We then drove up to the entrance to the Hanuman Temple, where the giant statue we saw from Shimla last night is located. There were hundreds of monkeys, many with babys, which is fitting for a temple to the monkey god. We were warned that monkeys would steal anything, including glasses, so I left mine in the car. Marilynn took her $400 prescription glasses off to take a photo, and one of the monkeys grabbed them out of her hand and ran. I took off after him, as did others, but the monkey was far to fast. They will trade what they steal for food, but when someone threw food to this monkey he kept that and the glasses as well. When he disappeared into a small space under a building that was the end of that.

We walked up to the temple to see the huge statue, but when we found it was necessary to take shoes off and leave them outside to enter the temple we chose not to, as the surrounding area and some trees had monkeys chewing on stolen shoes!
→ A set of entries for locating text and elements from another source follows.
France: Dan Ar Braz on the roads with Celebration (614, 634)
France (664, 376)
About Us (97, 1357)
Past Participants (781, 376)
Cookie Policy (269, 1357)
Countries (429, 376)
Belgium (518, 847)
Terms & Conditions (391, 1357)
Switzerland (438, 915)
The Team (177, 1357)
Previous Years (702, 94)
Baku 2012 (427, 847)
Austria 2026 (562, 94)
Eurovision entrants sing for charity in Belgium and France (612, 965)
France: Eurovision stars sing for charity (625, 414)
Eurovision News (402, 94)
Local workers were busy trading food to get shoes back.

We were then driven back to the hotel at about 1:30 PM. I'd told Rakesh this morning that I needed an electrical converter plug, we needed to change money, Marilynn needed glasses and medicine for altitude sickness, so he was informed that he would be showing us where we could acquire these things. I also wanted to see the residence of the Viceroy, which was not on our program but is open to the public. Rakesh said that was not possible as it is 15 km away, and anyhow it closed at 2 AM. It would certainly have been more interesting to me than the forest visit, particularly due to the historical value.

Marilynn spotted a place for the electric plugs, then Rakesh walked me through the bank process to change money at the best we have encountered. We bought Rakesh lunch at a pub restaurant where food and drink were very inexpensive, then sent him on his way. Marilynn bought cardioaspirin – the price was 4 rupees for a card of 14, about 6 cents, and when I didn't have the right change they were given to us at no charge!. I paid $US2.28 for the same quantity in Costa Rica before we left, She also bought Diamox, which Rakesh insisted required a prescription but didn't. At an eyeglasses store her eyes were tested, then prescription lenses and frames were made in 2 hours for $60.00 – it would have cost hundreds in Canada, China or Costa Rica! The people we talked to said Shimla is crime free.

As the chef had given us a sales pitch about his pizzas, made in a new oven, I had that with drinks for dinner in the hotel restaurant. It is unusual for us to eat where we stay, but the staff were so friendly and the service so good we made an exception.

We have not been able to send an update or GPS position as the hotel internet is not working. Their IT tech blames it on the weather. We'll try again when we arrive in Manali, an 8 hour drive away.